The minibeasts are back.and wriggling around in some muck near you.
Planet Earth, David Attenborough's latest BBC series, might be full of stunning shots of polar bears and wildebeest, but what is really causing a buzz among teachers is a Powerpoint presentation on earthworms. The chatter on the TES website (www.tes.co.ukstaffroom) is all about the presentation devised by Fiona Davis, a reception teacher at Cavalry primary, in March, Cambridgeshire.
Mrs Davis and Jane Hall, a fellow reception teacher at Cavalry, devote an entire term's work to minibeasts, culminating in an ugly bug ball.
Each week or fortnight is based on a book or piece of text about an insect such as the Bad-tempered Ladybird in ladybird week, the Hungry Caterpillar or Incy Wincy Spider. Maths is linked in so the children count the spots on ladybirds and look for symmetry in butterfly week. They sing minibeast songs in music and go on field trips.
But Mrs Davis was forced to come up with her own presentation about worms when she could not find any books about them. And her work is now setting other teachers thinking. Elsewhere school staff are turning to the TES for advice on how to create a minibeasts washing line across the classroom.

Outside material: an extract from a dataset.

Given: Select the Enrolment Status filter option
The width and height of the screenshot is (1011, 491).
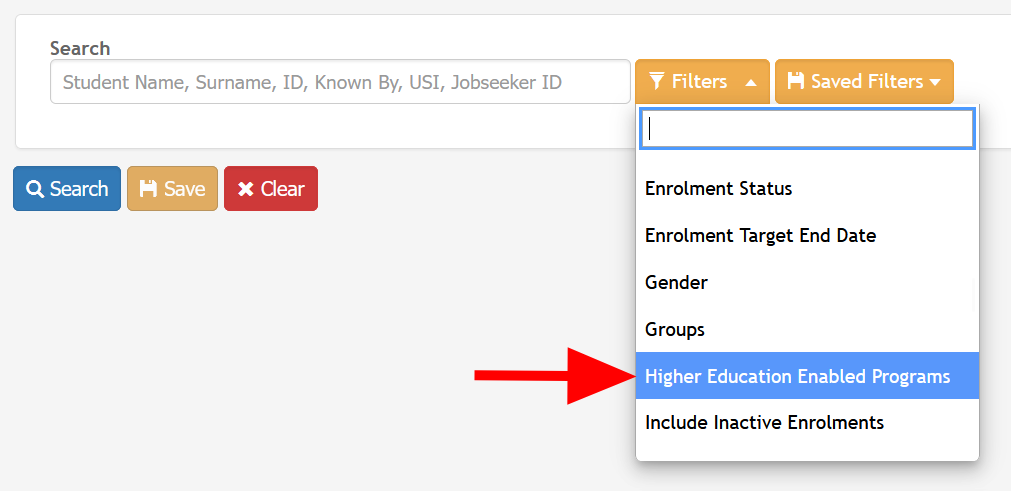Looking at the screenshot, I should point(807,189).
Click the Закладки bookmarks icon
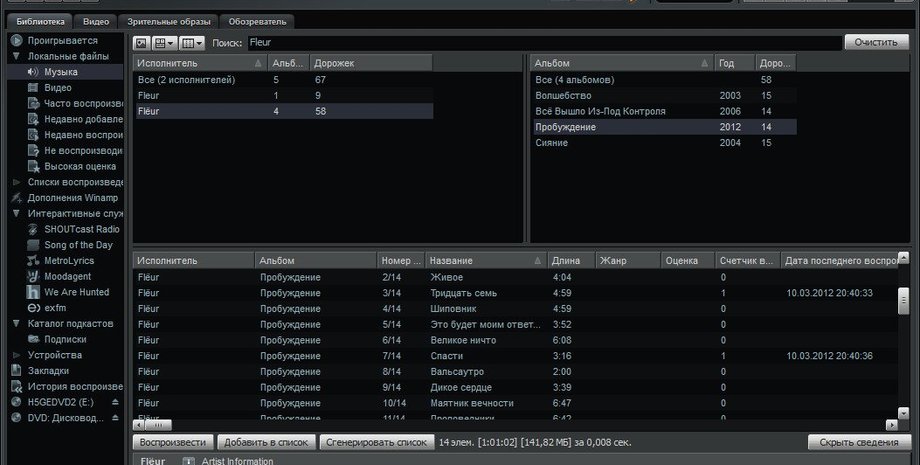The image size is (920, 465). [17, 371]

More than 100 people have turned to the TES resource bank (www.tes.co.ukresources) to download a minibeasts washing line page. The page features pictures of a slug, woodlouse and other creatures to be cut out, which can be laminated and pegged on to a classroom washing line.
A game of minibeasts lotto, which has bingo cards combining high-frequency words such as "the" with pictures of minibeasts, has attracted the attention of more than 90 people.
For some teachers though the topic is more challenging: "I'd love the worms Powerpoint presentation," said one. "Mind you I might have to get my nursery nurse to show it to the children because I don't like worms!"